Saturday, February 23rd, 2013
 
INDIVIDUAL: Agent Man Made 
GROUP SIZE: Under 5.4 /sq mile 
NATURE OF GROUP: Wyoming Rough Necks, Cow-Hands, & Pilgrims on Dérive 
INCIDENCE OF SOCIOMETRY: MAN MADE 
 

For this census MAN MADE across Wyoming was tagged, mapped & photographed.

Central Wyoming is the least populated part of the continental United States. On a 531 mile foot survey of Wyoming’s Continental Divide 3 IS agents encountered 414 Pronghorn Antelope (and 647 ticks) yet only a handful of man.           
 

Despite a lack of physical presence in the area, humans have scattered the organic landscape with an unfathomable amount of MAN MADE ranging from infrastructure to detritus. Fences, blazes, trails and roads. Gas wells and flight markers. Salt licks and a huge bowl of kibbles. Signs with rotting type. Rust etched garbage melting into the desert.
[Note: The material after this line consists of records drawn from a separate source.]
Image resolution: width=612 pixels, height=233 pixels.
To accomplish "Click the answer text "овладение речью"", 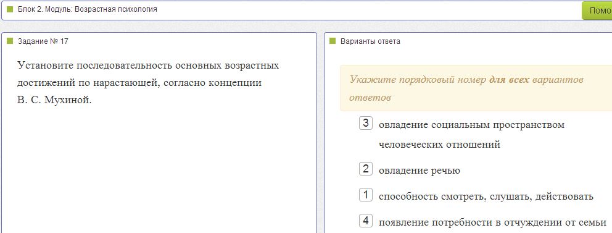I will [419, 171].
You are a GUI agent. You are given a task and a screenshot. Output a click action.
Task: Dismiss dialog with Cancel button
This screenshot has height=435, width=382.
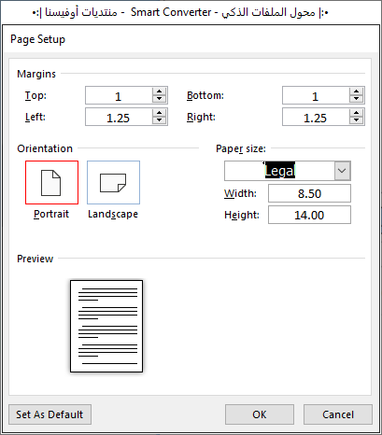[x=338, y=414]
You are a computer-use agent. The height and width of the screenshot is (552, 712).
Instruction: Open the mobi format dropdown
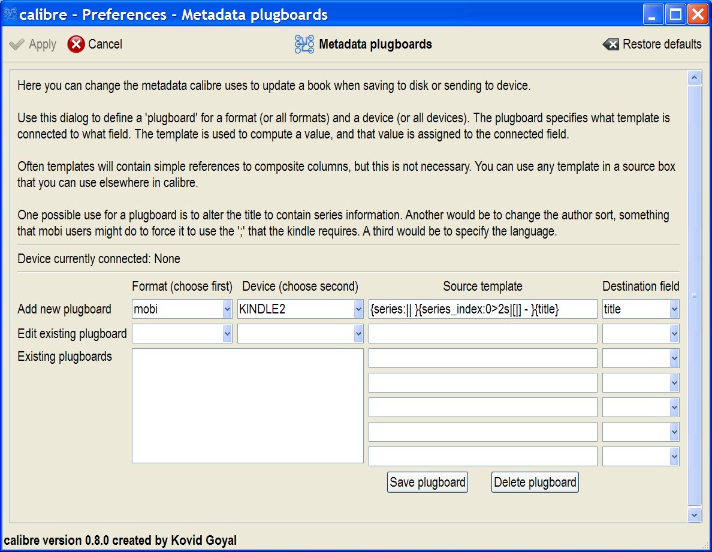coord(227,309)
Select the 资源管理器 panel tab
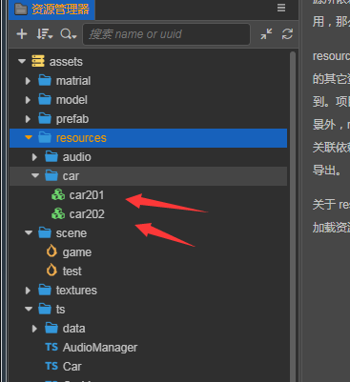Image resolution: width=350 pixels, height=382 pixels. (x=51, y=10)
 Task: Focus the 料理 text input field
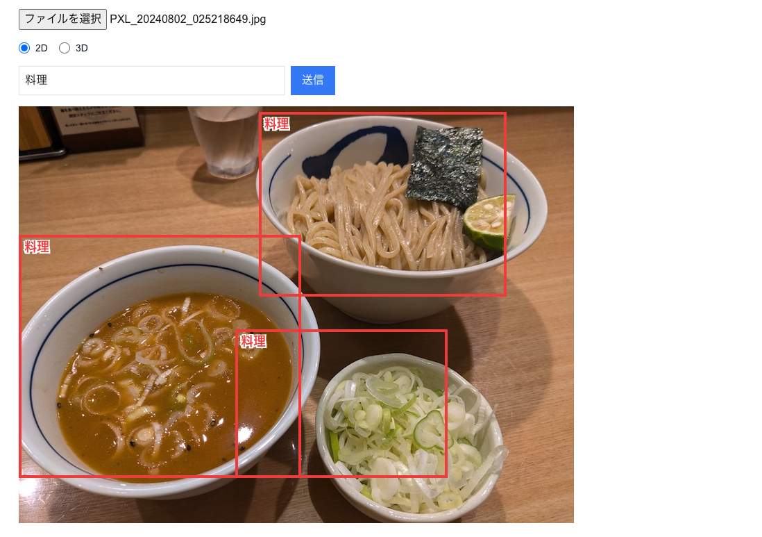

The infrastructure maintained on the census route often performed a control function. Way finders, harnessers of resources, containers, blockades. Though aesthetically out of context the logic of their place in the landscape was incontrovertible.

< PLEASE CLOSE THE GATE >

Much of the detritus was straight trash, though some of it presumably had a function in the past. (i.e. There were no blatant instances of intentional sculpture.) The harsh environment of central Wyoming continually reclaims any MAN MADE, breaking it down until even its function is eroded. Bereft of a meaningful context abstract forms begin to clutter the natural environment – an exact inversions of weeds growing through cracks in the driveway.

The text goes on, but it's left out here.